[DATA RECORDS Boundary: Start]

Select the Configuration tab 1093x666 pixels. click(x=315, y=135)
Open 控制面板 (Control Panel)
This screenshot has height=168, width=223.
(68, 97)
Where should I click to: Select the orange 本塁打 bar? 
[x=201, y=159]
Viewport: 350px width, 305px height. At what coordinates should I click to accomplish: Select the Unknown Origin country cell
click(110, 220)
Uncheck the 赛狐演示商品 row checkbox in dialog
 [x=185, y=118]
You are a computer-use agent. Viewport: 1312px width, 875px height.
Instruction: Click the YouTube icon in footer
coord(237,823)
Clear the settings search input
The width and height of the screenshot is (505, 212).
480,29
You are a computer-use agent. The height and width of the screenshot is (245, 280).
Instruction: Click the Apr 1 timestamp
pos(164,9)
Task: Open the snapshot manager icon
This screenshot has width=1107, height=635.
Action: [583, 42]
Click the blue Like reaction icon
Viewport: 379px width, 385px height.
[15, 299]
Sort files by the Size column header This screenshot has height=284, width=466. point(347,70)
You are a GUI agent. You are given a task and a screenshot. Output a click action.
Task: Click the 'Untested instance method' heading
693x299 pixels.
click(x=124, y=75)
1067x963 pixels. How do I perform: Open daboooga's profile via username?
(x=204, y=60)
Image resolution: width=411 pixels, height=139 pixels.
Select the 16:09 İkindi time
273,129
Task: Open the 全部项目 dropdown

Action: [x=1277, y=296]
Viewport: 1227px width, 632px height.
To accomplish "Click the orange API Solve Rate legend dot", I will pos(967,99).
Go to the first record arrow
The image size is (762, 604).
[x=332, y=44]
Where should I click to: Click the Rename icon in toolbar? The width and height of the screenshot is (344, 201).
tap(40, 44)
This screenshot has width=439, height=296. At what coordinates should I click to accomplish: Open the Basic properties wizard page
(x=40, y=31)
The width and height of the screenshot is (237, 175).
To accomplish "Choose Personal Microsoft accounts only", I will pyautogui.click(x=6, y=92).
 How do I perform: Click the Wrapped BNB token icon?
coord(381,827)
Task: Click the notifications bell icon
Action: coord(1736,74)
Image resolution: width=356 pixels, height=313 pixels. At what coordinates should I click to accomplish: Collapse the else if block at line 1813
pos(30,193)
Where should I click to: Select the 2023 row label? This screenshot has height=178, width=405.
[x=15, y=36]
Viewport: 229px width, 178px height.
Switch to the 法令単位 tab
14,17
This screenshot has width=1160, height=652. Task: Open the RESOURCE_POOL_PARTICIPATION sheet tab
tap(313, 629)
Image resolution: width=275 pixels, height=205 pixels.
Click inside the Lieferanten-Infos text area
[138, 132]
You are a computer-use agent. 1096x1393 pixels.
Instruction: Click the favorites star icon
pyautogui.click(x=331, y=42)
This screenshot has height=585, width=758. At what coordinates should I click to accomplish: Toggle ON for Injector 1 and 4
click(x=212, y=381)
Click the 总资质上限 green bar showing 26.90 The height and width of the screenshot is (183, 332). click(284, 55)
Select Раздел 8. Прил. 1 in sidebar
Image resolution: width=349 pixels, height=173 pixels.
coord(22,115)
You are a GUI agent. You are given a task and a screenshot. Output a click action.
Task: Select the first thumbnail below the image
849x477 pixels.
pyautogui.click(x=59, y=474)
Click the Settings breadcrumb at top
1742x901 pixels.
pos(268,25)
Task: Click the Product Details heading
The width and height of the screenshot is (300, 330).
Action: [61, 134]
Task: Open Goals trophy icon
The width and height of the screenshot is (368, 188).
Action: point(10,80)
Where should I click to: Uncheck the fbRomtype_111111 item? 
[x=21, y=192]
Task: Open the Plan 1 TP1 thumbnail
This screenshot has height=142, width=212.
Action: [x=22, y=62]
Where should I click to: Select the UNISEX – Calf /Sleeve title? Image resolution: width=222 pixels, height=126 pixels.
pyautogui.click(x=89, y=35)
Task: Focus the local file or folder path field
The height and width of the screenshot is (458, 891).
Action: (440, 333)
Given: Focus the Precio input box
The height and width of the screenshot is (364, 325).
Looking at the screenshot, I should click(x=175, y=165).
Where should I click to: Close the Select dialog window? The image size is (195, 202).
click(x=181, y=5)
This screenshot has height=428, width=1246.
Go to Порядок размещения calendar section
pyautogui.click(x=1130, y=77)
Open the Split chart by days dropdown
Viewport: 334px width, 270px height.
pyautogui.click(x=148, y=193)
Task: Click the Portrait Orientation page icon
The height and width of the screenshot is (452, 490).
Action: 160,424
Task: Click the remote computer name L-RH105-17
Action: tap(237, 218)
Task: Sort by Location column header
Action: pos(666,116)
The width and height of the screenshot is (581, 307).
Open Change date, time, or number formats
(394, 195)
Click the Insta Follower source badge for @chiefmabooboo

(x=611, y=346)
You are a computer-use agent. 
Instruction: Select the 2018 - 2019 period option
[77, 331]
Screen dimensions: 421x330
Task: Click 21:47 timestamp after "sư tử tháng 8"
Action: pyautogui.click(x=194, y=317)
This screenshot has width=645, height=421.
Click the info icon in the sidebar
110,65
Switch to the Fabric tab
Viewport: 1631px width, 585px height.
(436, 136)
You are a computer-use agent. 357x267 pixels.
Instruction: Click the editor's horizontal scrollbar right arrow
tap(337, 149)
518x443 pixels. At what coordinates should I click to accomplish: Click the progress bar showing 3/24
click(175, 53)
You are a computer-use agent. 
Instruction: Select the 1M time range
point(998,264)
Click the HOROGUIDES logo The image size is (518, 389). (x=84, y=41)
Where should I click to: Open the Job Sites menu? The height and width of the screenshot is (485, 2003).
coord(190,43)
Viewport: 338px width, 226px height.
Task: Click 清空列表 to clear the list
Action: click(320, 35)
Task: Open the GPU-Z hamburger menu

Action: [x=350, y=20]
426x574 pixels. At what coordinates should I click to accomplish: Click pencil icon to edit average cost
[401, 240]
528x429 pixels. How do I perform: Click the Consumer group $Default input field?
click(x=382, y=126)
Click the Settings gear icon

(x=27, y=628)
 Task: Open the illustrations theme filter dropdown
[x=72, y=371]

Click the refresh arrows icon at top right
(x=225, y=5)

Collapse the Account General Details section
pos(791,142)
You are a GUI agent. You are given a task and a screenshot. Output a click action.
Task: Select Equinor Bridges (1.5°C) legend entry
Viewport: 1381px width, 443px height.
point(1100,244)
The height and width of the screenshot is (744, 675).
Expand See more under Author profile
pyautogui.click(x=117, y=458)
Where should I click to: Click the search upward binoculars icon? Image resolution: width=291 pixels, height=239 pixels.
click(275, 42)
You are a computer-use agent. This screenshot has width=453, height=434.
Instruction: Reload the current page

[DATA RECORDS Boundary: End]

**WHAT IS EXPECTED**
Only the lines above starting with the one with "1067x963 pixels. How" and going through the one with "Viewport: 1227px width, 632px height." are to be copied, word for word and with both ends kept.

**RESULT**
1067x963 pixels. How do I perform: Open daboooga's profile via username?
(x=204, y=60)
Image resolution: width=411 pixels, height=139 pixels.
Select the 16:09 İkindi time
273,129
Task: Open the 全部项目 dropdown

Action: [x=1277, y=296]
Viewport: 1227px width, 632px height.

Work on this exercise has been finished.